• ASSIGNMENT
When the line containing "Open Dodaj lub usuń konta użytkowników link" appears in the entries below, begin printing there and stop after the line containing "Given: Open the youtube.com link card"; print each of those lines exactly and no other line.

Stored data:
* * * * * * *

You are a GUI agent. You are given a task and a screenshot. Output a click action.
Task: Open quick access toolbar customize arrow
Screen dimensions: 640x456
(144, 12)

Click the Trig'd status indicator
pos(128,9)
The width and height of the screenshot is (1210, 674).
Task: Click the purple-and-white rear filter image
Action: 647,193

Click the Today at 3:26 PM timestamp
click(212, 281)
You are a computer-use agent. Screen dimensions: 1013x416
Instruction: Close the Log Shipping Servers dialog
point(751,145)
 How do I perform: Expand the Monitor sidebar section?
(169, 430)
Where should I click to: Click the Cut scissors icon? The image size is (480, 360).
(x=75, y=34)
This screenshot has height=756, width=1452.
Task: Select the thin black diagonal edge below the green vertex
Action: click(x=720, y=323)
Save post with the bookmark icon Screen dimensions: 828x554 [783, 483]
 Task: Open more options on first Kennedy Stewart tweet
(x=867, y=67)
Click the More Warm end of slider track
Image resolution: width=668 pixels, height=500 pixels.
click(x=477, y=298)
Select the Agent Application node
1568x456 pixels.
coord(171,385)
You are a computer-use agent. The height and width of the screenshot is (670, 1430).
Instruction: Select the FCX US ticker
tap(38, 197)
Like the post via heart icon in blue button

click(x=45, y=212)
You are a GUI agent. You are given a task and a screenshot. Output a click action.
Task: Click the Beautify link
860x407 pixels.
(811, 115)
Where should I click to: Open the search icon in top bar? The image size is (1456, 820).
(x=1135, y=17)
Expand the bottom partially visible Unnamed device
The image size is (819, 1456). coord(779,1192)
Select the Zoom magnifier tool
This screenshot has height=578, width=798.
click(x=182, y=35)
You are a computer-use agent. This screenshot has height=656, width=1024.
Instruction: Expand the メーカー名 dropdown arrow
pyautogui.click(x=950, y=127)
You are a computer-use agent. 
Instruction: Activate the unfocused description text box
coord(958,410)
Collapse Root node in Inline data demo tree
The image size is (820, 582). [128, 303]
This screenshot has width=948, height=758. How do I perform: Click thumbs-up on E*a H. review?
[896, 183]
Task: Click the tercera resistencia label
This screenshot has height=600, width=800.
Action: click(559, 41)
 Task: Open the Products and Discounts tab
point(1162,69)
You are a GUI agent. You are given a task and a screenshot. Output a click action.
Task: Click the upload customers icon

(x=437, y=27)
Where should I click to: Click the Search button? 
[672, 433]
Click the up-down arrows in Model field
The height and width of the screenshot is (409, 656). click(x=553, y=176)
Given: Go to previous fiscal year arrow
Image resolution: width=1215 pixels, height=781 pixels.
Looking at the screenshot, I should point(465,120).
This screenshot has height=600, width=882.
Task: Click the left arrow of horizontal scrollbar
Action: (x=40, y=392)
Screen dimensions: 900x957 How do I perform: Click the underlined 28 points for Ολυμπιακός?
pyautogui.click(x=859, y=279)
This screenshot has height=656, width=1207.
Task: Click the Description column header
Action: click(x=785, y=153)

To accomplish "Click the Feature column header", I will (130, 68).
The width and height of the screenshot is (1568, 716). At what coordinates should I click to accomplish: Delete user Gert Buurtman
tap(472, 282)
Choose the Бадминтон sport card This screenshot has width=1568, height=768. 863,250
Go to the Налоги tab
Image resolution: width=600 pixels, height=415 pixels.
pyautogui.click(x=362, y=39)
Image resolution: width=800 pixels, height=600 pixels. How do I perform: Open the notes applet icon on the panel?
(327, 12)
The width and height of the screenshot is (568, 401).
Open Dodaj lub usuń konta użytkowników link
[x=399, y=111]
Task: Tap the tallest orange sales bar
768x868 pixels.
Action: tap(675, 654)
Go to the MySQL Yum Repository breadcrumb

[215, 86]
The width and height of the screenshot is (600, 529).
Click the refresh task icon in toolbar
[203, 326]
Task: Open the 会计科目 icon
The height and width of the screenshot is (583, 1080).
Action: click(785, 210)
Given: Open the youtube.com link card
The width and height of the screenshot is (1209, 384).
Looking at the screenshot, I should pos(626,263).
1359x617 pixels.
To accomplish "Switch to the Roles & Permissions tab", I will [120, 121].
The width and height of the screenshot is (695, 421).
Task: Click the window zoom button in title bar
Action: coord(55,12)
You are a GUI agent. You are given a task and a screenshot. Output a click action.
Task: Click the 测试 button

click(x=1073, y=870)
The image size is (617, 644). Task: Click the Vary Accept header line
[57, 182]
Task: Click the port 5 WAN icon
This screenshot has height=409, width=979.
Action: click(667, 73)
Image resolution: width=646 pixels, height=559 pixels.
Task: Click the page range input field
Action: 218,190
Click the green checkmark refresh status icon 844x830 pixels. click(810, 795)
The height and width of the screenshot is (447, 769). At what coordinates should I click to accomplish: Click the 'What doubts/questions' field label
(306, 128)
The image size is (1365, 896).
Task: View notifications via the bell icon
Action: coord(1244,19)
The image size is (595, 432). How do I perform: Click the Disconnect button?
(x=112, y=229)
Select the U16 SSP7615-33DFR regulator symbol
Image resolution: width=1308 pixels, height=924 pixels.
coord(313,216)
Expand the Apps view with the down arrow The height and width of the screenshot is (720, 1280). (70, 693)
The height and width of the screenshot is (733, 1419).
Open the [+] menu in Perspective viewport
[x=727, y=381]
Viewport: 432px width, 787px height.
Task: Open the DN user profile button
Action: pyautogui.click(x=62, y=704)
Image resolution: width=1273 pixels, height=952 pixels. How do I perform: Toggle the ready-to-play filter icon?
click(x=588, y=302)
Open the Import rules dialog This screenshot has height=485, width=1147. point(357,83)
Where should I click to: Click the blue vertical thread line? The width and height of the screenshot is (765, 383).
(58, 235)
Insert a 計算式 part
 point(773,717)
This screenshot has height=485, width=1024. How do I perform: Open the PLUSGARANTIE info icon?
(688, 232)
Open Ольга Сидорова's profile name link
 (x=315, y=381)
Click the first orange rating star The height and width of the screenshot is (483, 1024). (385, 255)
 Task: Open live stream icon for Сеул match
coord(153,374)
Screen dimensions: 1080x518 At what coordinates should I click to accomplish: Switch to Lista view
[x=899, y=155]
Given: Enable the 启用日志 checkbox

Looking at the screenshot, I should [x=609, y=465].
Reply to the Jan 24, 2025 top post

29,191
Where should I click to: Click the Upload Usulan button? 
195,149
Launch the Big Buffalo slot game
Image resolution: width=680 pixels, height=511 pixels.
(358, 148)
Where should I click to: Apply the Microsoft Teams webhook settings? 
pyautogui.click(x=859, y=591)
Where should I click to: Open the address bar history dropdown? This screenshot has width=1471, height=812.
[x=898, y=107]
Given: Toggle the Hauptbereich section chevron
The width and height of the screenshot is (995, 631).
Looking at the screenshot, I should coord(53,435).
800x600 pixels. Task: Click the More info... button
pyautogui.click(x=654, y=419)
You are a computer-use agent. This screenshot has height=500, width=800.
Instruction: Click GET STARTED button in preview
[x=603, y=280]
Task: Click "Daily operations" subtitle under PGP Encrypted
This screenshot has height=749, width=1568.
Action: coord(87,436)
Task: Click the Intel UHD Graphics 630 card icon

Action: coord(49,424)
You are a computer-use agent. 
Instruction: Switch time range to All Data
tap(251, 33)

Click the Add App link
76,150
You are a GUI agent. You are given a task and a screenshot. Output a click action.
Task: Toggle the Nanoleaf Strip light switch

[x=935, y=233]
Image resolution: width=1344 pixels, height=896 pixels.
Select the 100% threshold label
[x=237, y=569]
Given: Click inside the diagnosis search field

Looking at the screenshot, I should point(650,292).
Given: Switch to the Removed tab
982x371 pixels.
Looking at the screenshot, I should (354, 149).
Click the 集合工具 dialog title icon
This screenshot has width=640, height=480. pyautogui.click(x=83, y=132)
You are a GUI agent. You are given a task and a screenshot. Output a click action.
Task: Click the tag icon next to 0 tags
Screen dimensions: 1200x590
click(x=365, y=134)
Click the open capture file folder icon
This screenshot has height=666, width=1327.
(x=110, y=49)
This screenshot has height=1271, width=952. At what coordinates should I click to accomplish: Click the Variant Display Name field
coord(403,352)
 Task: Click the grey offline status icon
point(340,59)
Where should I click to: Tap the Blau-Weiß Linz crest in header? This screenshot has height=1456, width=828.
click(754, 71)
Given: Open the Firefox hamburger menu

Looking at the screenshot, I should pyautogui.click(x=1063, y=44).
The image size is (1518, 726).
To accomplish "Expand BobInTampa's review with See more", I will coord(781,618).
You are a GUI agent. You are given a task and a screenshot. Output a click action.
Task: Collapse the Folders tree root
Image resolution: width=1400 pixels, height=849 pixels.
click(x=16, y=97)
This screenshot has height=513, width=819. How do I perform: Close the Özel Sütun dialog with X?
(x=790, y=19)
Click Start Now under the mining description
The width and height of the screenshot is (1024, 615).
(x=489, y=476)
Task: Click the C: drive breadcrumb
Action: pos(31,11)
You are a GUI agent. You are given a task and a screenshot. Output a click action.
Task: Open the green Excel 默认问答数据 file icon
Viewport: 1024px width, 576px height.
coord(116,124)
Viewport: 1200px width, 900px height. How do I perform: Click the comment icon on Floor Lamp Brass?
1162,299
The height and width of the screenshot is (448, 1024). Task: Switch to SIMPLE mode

* * * * * * *

• WRITTEN RESPONSE
Open Dodaj lub usuń konta użytkowników link
[x=399, y=111]
Task: Tap the tallest orange sales bar
768x868 pixels.
Action: tap(675, 654)
Go to the MySQL Yum Repository breadcrumb

[215, 86]
The width and height of the screenshot is (600, 529).
Click the refresh task icon in toolbar
[203, 326]
Task: Open the 会计科目 icon
The height and width of the screenshot is (583, 1080).
Action: click(785, 210)
Given: Open the youtube.com link card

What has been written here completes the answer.